- _FRAGMENTO MOSTRADO_:
****************

Beato Juan Pablo II, "una" espiritualidad


Publicado por El Blog de X. Pikaza

Unos amigos me han pedido que siga hablando de la doctrina de Juan Pablo II con ocasión de “su fiesta de pascua” de Roma, el día de la Gran Octava Pascual de Jesús, que fue con menos gente y menos gloria externa, sólo unas mujeres, al borde de una tumba de extraradio, en Jerusalén. Por responder a su ruego lo hago, poniendo de relieve su carácter espiritualidad.
Para ello retomo, como hice ayer, unas páginas de mi Enquidion Trinitario (Sec. Trinitario,Salamanca 2005), donde presento la espiritualidad del beato Juan Pablo al lado de otras que marcan líneas distintas (a veces opuestas, a veces complementarias) de identidad interior, libertad personal, comunión divina y compromiso solidario.
Juan Pablo II ha sido una voz muy fuerte (el vozarrón, se le llamaba con cariño) entre las voces de la Iglesia, venida del frío de las luchas por la identidad eclesial, contra el marxismo militante, con medios también militantes. Es bueno recordarla, y por eso me uno, hoy 1 de mayo del 2011, al millón de voces que le aclaman en su Roma. Pero quiero recordar que no ha sido ni es la única voz del Cristo pascual en la Iglesia.
En esta fecha, podemos afirmar que Juan Pablo II ha culminado ya su historia, y así podemos dejar su era cerrada. Se le hace beato para decir que ha estado bien. Pero mañana, 2 de mayo, hay que pasar página, buscar otras eras de trigo de evangelio, sin olvidar nada de lo que ha sido, pero sabiendo que el Dios de la Pascua de Jesús lo hace todo nuevo. La Iglesia de Roma le ha nombrado beato, confirmando su andadura, y nos alegramos de ello, pues ha sido un Papa de gran talla. Pero debemos retomar de otra manera la marcha del evangelio, con la liturgia que nos invitaba a "volver a Galilea", que no está precisamente (solamente) en Roma.

Juan Pablo II, el beato, ha cumplido su tarea, ha subido a su montaña (primera imagen), donde le rezaremos, como a otros santos. Pero ahora es necesario intentar nuevas marchas y trazar otros caminos en la nueva era de la Iglesia, pues la suya, por lo que parece, ha terminado. Así le veo, en la segunda imagen, despidiéndose en la nieve, para que nosotros hoy tracemos nuestra ruta, con su misma fidelidad, pero en otras direcciones.
Y con esto deseo a todos buen comienzo de mayo, en una Iglesia donde ha de haber muchas moradas, incluso para aquellos que no van en la línea de Juan Pablo II. Quiero por tanto que su recuerdo no quede secuestrado por algunos (aunque sean un millón ruidoso en Roma), sino que él, el buen polaco, pueda ser recordado y recreado con Jesús, que hablaba de Dios al servicio de la gran transformación del Reino, que es justicia, piedad... y comunión universal, en una Iglesia que vuelve a sus principios evangélicos. En ese contexto he querido recoger y recordar las palabras que siguen, por si alguien quiere continuar leyendo
1. ORACIÓN A LA SANTÍSIMA TRINIDAD PARA EL JUBILEO DEL AÑO 2000.

****************

- _EXTRACTO DE DATOS_:

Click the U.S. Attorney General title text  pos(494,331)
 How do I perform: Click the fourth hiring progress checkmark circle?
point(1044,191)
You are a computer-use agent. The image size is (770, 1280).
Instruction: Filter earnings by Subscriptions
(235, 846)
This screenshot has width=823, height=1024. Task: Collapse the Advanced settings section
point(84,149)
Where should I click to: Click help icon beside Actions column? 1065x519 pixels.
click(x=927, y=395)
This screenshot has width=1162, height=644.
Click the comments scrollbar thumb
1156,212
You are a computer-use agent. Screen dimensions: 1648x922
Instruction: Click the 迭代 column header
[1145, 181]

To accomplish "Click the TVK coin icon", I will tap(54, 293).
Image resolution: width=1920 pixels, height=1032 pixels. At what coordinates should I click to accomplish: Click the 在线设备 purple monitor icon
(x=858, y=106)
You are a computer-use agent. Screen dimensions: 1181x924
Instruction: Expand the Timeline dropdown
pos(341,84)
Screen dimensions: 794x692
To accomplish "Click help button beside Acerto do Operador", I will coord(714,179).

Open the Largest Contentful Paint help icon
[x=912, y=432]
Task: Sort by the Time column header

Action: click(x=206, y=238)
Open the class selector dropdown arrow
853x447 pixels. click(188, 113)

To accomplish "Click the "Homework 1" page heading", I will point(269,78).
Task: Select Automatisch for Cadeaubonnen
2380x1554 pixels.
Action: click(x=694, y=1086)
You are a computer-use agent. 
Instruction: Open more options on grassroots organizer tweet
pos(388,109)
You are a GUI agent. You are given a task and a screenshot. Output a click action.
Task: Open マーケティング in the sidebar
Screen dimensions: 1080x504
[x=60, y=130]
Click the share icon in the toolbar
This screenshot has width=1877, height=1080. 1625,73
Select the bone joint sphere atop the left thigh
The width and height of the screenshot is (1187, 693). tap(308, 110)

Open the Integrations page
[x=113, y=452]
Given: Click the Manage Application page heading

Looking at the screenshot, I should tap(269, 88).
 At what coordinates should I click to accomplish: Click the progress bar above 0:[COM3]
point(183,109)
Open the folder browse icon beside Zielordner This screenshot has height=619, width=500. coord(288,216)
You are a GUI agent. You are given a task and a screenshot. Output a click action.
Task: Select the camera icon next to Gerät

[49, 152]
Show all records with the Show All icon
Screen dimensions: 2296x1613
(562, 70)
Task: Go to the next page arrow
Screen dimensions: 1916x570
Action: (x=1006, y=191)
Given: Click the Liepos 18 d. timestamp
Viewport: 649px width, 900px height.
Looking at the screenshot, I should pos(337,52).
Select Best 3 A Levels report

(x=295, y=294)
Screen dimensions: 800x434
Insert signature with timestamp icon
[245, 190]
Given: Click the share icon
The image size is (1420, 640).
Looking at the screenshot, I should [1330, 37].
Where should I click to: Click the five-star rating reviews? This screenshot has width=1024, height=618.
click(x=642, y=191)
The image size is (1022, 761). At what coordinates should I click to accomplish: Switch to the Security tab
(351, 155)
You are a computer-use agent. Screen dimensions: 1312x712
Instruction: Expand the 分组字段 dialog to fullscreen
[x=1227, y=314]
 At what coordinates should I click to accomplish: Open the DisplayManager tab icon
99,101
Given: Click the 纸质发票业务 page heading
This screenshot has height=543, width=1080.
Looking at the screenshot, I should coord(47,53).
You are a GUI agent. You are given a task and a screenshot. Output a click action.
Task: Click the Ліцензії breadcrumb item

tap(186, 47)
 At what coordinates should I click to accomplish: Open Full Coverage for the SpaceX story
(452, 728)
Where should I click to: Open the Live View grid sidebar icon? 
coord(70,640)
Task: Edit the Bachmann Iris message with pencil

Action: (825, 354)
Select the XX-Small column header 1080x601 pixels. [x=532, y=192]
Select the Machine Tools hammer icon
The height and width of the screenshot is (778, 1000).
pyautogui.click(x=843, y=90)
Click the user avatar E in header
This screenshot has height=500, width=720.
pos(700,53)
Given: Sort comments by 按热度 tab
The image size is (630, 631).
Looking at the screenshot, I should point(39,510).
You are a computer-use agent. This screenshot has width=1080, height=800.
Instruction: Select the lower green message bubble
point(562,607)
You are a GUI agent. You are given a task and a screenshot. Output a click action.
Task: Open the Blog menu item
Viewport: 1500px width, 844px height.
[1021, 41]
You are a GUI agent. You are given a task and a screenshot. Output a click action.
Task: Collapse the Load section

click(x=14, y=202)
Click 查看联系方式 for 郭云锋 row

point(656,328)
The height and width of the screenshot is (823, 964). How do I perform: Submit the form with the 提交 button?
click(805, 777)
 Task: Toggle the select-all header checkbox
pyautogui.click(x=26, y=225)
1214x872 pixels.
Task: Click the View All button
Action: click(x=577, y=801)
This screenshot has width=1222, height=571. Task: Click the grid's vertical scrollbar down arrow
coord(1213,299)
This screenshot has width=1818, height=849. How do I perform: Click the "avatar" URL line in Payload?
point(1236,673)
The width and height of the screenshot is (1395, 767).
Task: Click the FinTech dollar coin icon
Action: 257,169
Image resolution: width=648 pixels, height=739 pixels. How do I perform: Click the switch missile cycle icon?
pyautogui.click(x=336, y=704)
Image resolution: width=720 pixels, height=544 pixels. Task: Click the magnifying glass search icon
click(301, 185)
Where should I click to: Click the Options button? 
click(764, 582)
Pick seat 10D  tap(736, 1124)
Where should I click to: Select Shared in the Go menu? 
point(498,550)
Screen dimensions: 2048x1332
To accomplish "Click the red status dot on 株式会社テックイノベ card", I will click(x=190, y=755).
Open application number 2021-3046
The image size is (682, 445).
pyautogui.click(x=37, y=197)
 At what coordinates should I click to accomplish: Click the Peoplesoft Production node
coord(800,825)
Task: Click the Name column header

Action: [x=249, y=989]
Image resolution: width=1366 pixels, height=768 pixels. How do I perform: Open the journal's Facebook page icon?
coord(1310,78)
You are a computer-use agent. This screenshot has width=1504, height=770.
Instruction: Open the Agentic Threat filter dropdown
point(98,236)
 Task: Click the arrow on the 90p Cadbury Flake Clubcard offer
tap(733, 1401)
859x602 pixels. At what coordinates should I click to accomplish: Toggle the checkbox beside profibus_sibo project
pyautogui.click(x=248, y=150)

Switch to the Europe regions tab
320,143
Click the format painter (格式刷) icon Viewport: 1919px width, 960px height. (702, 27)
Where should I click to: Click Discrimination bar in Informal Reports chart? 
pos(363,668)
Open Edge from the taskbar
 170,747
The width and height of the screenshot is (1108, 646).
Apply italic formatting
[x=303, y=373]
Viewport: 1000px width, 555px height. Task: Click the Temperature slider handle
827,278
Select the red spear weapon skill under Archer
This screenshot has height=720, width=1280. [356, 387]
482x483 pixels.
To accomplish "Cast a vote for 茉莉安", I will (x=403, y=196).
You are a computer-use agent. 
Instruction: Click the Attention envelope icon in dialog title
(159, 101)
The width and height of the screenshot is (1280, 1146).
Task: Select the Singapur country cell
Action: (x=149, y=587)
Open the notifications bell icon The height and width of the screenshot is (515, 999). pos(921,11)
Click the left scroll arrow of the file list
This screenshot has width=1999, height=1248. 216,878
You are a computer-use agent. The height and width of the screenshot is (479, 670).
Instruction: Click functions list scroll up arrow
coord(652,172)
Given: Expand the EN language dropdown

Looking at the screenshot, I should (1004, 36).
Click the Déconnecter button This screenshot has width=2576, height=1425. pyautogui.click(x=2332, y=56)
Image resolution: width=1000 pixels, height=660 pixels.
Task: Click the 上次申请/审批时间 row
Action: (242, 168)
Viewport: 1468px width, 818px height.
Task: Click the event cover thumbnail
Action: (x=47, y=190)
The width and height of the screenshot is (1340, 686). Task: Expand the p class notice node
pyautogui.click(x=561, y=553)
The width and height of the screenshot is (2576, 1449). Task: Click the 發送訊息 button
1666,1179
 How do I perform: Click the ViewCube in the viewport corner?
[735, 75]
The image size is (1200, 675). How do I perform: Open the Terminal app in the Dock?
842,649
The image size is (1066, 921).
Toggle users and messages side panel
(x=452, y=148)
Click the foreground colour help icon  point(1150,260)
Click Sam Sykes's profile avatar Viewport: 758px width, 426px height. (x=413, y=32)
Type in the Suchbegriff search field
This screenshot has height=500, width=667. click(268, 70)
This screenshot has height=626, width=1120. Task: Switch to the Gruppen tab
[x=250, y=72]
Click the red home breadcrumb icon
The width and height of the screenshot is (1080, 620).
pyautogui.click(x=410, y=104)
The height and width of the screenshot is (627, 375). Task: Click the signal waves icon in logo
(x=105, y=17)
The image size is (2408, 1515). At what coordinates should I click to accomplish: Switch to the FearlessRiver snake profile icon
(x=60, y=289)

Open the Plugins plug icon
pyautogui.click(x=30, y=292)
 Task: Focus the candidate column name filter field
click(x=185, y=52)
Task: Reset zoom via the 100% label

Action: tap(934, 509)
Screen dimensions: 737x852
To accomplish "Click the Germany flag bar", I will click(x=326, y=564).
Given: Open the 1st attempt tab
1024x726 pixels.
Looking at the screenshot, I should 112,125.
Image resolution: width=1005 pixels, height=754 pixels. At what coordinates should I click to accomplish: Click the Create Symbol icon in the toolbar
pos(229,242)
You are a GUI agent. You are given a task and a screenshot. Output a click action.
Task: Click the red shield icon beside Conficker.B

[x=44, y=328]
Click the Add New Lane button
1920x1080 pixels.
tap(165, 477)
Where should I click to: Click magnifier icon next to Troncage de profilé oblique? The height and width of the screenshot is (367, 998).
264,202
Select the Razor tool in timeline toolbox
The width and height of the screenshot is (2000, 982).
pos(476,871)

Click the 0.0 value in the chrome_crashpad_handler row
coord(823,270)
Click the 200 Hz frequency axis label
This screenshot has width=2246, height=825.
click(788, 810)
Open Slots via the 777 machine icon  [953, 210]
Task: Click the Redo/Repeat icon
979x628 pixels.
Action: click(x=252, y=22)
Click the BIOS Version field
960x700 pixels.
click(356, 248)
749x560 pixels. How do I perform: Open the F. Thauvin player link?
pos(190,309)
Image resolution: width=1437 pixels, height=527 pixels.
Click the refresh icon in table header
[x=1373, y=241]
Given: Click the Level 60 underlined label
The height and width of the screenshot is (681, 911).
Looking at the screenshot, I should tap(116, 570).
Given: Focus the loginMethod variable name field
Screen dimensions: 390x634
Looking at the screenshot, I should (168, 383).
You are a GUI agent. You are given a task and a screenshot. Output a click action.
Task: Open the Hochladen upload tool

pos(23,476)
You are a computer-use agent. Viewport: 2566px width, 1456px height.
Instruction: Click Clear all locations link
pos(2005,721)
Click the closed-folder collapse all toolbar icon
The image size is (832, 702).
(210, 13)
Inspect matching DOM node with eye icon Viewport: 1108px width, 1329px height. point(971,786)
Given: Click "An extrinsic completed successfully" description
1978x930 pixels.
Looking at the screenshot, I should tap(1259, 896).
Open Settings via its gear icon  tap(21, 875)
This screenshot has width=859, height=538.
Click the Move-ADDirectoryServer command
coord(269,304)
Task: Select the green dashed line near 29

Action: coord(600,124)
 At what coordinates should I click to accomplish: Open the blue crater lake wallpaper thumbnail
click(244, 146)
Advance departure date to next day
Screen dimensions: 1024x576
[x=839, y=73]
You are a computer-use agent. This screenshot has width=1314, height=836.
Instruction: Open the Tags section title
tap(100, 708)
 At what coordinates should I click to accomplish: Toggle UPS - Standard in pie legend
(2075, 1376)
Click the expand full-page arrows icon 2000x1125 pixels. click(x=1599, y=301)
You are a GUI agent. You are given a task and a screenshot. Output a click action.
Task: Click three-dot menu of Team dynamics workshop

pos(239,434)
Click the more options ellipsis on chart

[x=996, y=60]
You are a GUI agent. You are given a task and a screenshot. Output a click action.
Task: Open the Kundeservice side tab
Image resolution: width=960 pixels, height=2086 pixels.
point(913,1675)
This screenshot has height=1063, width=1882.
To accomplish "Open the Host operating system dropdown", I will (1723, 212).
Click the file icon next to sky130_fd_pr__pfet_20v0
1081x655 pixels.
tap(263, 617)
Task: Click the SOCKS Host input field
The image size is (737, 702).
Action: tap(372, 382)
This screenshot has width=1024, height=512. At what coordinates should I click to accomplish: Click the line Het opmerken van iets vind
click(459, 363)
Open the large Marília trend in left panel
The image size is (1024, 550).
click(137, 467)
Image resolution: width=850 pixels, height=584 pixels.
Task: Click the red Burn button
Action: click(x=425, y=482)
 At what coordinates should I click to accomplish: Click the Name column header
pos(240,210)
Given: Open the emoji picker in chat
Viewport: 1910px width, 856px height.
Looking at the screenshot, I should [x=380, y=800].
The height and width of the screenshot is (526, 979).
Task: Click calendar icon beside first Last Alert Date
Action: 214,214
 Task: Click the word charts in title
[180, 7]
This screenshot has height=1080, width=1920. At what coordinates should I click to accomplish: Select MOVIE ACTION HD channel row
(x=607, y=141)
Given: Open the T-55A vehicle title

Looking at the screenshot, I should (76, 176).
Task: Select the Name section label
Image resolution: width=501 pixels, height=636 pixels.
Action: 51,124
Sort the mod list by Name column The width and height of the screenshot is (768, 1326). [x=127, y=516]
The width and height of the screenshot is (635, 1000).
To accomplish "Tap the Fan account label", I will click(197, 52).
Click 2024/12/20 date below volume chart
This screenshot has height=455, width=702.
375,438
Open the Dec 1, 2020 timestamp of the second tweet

****************

- _OBJETIVO DEL EJERCICIO_: Indique si cada afirmación concuerda con el texto sobre Juan Pablo II; responda sí o no y cite las palabras del texto que lo deciden. (a) El autor escribe el 1 de mayo de 2011. (b) El autor sostiene que Juan Pablo II ha sido la única voz del Cristo pascual en la Iglesia. (c) A Juan Pablo II se le llamaba con cariño «el vozarrón». El listado es un material independiente del texto sobre Juan Pablo II.

- _RESPUESTA_:
(a) Sí: «hoy 1 de mayo del 2011».
(b) No: «no ha sido ni es la única voz del Cristo pascual en la Iglesia».
(c) Sí: «el vozarrón, se le llamaba con cariño».